Potongan Dokumen

Pertama Kali Ikut Lomba Menulis | Penerbit Buku Kompas x Gramedia Writing Project

Mei 16, 2023

 


Aku masih ingat, saat itu tanggal 14 Februari 2023, aku melihat instagram story Om Piring (@hmanampiring) yang me-repost postingan instagram Buku Kompas x Gramedia Writing Project tentang "Lomba Menulis Esai Personal" dengan tema "Stoa : Way Of Loving (Cara-Cara Stoa dalam Mencinta)".




Seketika aku langsung tertarik saat melihat postingan itu. Sebagai seseorang yang telah mempraktikkan Filsafat Stoa, aku sangat antusias ingin mendaftar, meskipun belum ada gambaran yang jelas akan menulis apa nantinya. Sebetulnya ada banyak hal yang bisa aku tuangkan dalam tema tersebut, karena sudah dua tahun ini aku sedang mendalami Stoa. Supaya ngga lupa, malam itu aku save dulu postingan tersebut.

Yang Harus Dikerjakan
**a.** Menurut tulisan tentang lomba menulis esai ini, sudah berapa lama penulisnya mendalami Filsafat Stoa?
**b.** Tolong lanjutkan tulisan tentang pengalaman pertama ikut lomba menulis itu, mulai setelah kalimat terakhirnya.

Data
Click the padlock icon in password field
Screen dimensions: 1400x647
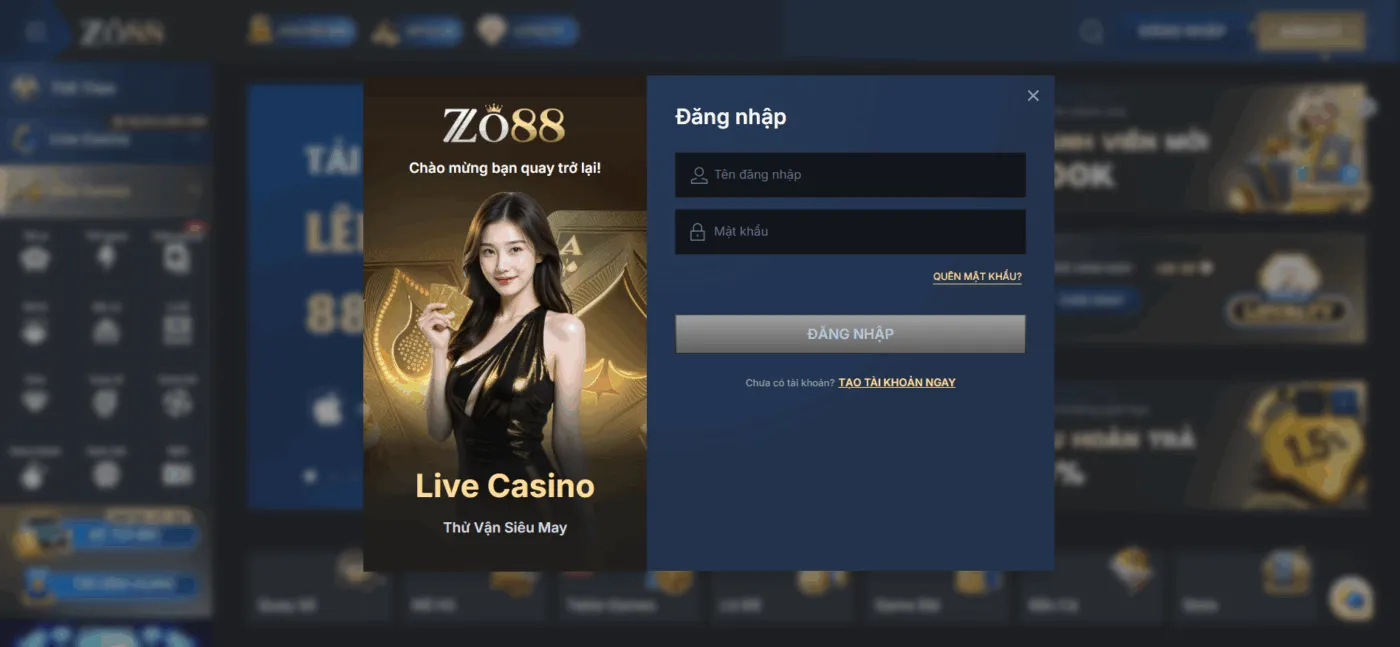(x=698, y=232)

Jawaban
**a.** Sudah dua tahun.

**b.**
Keesokan harinya, tanpa ragu aku langung mengisi formulir pendaftaran. Sampai saat mengisi formulir pun sebetulnya aku masih belum tau mau menulis apa, tapi ya sudahlah yang penting daftar dulu. Tenggat waktu pengumpulan karya masih satu bulan lagi, jadi masih ada waktu untuk memikirkan hal itu.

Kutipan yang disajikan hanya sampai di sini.